Discipline without violence

Spanking or hitting the hands is a discipline used by many parents. However, psychologists affirm that this measure has long-term emotional implications and also there will come a time when your child will become immune to that punishment and will lose all effect.

Set standards

You must establish rules that are in accordance with the age of your children. You can’t pretend that a 1-year-old knows how to understand your frustration because there is a lot of toy clutter in the room or he threw the whole dinner on the floor. You must always keep in mind that you are the adult and you must understand what behaviors are normal for the age and how to educate.

Explain daily rules that he can learn according to his age.
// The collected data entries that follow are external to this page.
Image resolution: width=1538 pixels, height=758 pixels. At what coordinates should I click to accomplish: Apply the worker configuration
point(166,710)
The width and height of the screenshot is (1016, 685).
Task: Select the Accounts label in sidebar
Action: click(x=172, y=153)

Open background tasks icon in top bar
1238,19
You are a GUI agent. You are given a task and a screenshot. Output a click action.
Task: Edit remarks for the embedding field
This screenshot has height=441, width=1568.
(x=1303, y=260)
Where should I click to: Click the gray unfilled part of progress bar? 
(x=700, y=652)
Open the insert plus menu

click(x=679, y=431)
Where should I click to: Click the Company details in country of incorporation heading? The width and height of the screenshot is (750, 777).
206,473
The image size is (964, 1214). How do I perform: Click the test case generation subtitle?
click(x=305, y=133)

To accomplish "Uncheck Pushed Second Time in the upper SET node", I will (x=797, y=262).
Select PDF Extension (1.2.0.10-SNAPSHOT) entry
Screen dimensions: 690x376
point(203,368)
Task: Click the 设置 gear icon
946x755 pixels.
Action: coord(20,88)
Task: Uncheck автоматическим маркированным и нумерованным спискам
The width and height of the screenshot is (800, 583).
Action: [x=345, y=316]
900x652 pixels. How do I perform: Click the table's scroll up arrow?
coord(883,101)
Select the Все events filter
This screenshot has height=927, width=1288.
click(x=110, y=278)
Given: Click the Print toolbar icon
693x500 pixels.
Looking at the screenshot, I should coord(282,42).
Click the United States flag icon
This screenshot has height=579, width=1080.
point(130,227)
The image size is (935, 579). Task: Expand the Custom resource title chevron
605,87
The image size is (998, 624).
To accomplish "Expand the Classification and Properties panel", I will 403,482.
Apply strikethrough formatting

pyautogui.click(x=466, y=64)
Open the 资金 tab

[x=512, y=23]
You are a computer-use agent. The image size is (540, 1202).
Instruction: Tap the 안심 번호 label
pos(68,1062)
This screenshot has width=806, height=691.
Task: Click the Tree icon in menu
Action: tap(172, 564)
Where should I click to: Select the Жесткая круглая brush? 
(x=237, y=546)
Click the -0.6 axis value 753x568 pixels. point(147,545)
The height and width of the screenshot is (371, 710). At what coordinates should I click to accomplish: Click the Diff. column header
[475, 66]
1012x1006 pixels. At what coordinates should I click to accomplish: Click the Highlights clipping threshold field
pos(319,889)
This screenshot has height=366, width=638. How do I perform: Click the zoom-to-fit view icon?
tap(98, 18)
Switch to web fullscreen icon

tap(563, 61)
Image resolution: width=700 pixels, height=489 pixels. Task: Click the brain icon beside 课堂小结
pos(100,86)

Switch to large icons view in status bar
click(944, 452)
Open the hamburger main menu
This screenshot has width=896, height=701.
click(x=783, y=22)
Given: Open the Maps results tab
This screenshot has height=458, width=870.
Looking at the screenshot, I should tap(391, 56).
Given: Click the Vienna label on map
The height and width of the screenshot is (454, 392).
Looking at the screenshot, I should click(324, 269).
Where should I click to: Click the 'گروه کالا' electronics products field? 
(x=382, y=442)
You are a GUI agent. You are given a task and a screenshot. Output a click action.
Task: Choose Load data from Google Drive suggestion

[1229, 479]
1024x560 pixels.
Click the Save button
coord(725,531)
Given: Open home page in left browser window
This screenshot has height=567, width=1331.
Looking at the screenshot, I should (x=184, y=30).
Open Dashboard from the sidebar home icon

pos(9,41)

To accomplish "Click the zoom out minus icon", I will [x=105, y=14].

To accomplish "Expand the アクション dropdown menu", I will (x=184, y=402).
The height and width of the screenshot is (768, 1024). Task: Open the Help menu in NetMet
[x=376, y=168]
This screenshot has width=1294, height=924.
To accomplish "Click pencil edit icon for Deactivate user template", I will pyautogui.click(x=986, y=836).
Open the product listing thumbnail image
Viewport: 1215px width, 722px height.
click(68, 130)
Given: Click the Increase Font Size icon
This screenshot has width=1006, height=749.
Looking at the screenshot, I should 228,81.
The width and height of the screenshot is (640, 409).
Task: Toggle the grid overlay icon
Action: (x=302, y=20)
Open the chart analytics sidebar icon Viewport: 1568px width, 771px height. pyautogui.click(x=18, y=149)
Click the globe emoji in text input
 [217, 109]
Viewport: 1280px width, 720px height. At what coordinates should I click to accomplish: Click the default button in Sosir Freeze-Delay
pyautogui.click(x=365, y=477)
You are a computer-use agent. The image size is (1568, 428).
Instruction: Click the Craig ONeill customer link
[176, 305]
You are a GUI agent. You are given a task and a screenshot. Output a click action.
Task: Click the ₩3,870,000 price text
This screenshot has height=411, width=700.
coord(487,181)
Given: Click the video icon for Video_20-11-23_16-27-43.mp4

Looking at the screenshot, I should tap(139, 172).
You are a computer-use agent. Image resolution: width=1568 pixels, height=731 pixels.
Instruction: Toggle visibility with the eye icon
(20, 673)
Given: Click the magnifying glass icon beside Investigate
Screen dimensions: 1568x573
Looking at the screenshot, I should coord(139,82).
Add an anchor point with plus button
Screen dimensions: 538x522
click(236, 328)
For example, what is the play area, how to put the toys in the basket or why not throw the food away. With this practice, you will be able to learn role models much faster than you think.

Don’t give importance to tantrums

Children are only looking to get your attention. If with a tantrum your child manages to get you out of your boxes, he will surely repeat it much more frequently, because your little one will be achieving his goal, which is to focus all his attention on him.

If instead you put a twist on the strategy and show indifference, it will quickly forget to repeat this pattern. Pay attention to situations that really require it, such as trying to hurt yourself or attack someone else.

Respect for your children’s feelings, patience and love will be your best friends when teaching your children self-control. Never ignore their emotions, give them the importance they have, show how to channel them and in this way they will improve little by little all the behaviors of your children that were previously very worrying to you.